杉林からおいおい急登がはじまった。輪かんをつけてもなかなか進まない。一歩一歩しっかりと踏み込んでは、体重を移動する。腿上げ苦行の連続である。それでも、たしか七百十五段とされるあの悪評の階段は、すっかり雪の下になっていて有り難い。杉林をぬけ、明るい自然林の尾根をひたすら交代で登る。頂上から東に伸びる稜線に着いたころは、みんな汗だくだった。
南峰にたどり着いた。昔、土地の長者が奉納したという薬莱神社のお堂は、屋根まで雪に埋もれている。脊梁山脈のたわみである鍋越峠を吹き抜ける季節風が、日本海から大量の雪を運んできたのだろう。東の眼下には大崎耕土(大崎平野)が開けており、雪に覆われた田園地帯が防風林を黒々と点在させていた。西側には船形山や荒神山、翁山などが重なり合い、山名は分からなくても大展望にみんな満足のようだった。
山頂の憩いは北峰でとることにして、ちょっとした吊り尾根を行く。厚く張り出した雪庇に注意しながら進むと、まもなく到着。そこで大休止、輪かんの足を投げ出して昼食となった。
下山は、冬だからこそとれる夏道のない尾根をとることにした。
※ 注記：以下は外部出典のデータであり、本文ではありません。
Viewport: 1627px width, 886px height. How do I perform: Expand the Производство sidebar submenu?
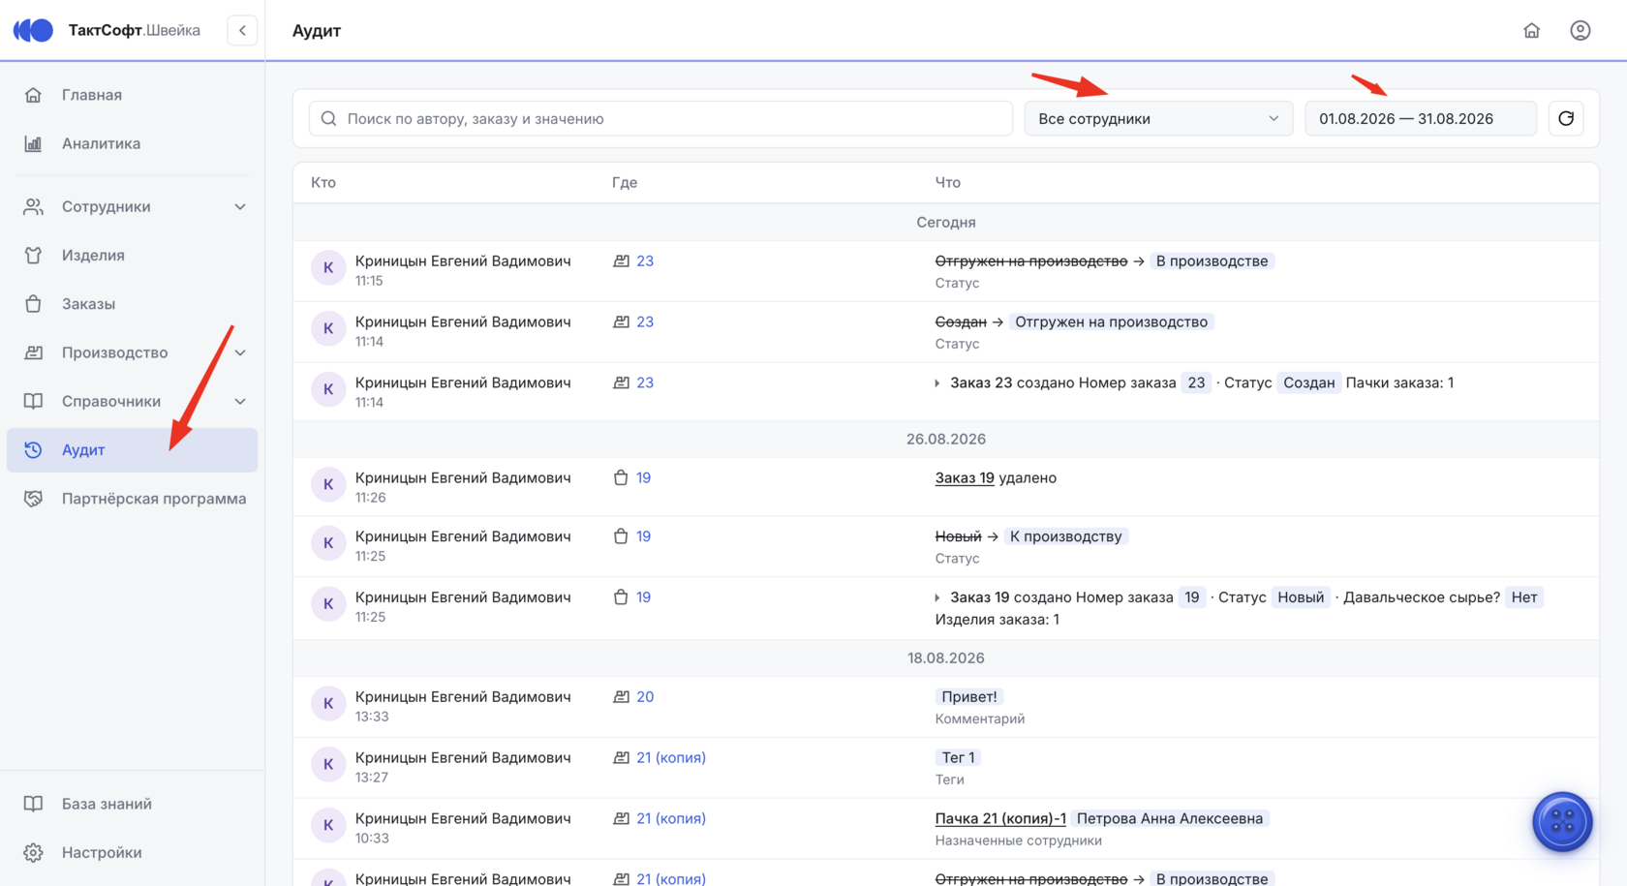pyautogui.click(x=240, y=352)
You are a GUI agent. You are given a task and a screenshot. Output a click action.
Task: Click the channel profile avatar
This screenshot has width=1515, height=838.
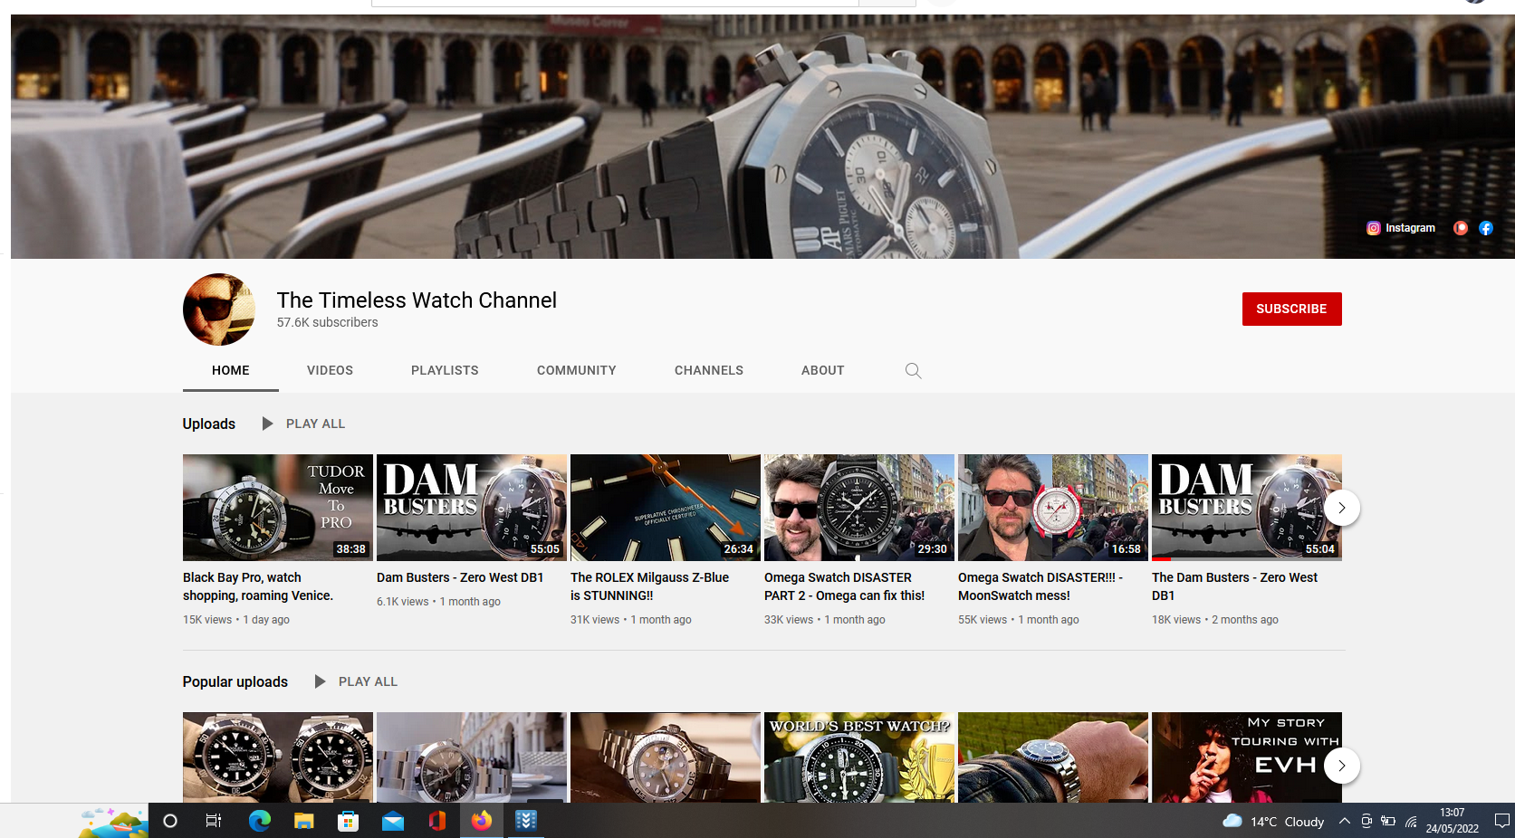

急傾斜と深くぬかる雪に足をとられ、時に転倒して悲鳴をあげながらも起き上がり、みんなタフに闘う。途中、マンサクの黄色い花を見つけたときは満面の笑み。無事スキー場の北端に飛び出し、まぶしい雪原を「やくらいガーデン」のチャペル目指して下山した。(05年03月)
*アクセス 仙台宮城IC〜大和IC〜457号線〜347号線
* 参考コースタイム 積雪期なので、一概には言えません。
* 2万5千図 薬莱山
* アドバイス 積雪期なので、問い合わせなどを含めて各自の判断によります。温泉は「薬師の湯」または「やくらいウォーターパーク」を利用。